Collection entries:
#####

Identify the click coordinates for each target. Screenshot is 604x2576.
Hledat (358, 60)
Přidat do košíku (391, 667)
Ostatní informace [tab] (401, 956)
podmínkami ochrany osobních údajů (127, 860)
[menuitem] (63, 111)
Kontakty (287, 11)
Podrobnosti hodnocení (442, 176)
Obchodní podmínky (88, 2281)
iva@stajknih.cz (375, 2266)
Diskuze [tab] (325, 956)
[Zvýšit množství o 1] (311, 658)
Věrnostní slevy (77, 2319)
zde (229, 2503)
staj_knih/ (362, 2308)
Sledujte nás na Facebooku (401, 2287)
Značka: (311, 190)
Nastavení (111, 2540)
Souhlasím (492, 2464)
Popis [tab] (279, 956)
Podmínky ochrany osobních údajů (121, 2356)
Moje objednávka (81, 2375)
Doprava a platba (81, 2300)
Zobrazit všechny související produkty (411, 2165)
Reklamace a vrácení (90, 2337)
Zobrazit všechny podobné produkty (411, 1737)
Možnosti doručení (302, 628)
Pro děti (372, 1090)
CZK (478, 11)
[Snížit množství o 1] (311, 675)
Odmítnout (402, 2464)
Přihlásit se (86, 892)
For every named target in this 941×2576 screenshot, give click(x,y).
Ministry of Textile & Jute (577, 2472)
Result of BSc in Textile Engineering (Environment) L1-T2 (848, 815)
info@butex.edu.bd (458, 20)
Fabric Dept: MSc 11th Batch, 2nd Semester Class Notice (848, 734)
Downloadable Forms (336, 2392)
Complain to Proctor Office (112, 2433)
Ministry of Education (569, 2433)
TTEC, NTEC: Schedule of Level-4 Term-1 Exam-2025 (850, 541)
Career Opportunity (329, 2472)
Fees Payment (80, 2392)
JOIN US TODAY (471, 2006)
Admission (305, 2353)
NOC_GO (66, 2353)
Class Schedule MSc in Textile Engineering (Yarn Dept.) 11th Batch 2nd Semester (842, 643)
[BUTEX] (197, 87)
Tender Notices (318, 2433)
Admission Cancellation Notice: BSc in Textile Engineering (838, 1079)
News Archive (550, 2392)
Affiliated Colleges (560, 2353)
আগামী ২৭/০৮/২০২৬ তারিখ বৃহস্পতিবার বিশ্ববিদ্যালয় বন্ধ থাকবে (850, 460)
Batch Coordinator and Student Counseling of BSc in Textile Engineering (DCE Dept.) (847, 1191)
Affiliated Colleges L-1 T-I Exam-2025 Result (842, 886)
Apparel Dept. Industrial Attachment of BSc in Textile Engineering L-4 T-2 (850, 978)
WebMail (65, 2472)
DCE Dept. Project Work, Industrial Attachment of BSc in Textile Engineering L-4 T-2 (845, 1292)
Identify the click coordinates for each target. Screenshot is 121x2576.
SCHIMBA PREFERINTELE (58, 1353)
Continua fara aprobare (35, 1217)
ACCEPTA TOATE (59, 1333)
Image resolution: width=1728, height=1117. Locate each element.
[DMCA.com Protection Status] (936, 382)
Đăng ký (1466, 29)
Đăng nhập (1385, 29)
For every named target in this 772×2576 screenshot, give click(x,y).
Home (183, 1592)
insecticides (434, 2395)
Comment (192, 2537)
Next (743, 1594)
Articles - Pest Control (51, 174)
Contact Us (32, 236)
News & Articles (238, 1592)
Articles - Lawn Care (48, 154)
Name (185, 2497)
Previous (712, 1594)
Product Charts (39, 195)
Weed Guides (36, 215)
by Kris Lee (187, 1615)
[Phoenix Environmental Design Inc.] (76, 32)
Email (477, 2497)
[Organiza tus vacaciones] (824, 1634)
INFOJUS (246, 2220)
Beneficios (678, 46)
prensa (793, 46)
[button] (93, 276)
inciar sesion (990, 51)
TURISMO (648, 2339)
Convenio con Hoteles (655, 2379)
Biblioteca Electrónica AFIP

#####

# [WHAT YOU NEED TO DO]
Go through the entries above and copy each line holding the string "Engineering".

# [SOLUTION TO THIS TASK]
Result of BSc in Textile Engineering (Environment) L1-T2 (848, 815)
Class Schedule MSc in Textile Engineering (Yarn Dept.) 11th Batch 2nd Semester (842, 643)
Admission Cancellation Notice: BSc in Textile Engineering (838, 1079)
Batch Coordinator and Student Counseling of BSc in Textile Engineering (DCE Dept.) (847, 1191)
Apparel Dept. Industrial Attachment of BSc in Textile Engineering L-4 T-2 (850, 978)
DCE Dept. Project Work, Industrial Attachment of BSc in Textile Engineering L-4 T-2 (845, 1292)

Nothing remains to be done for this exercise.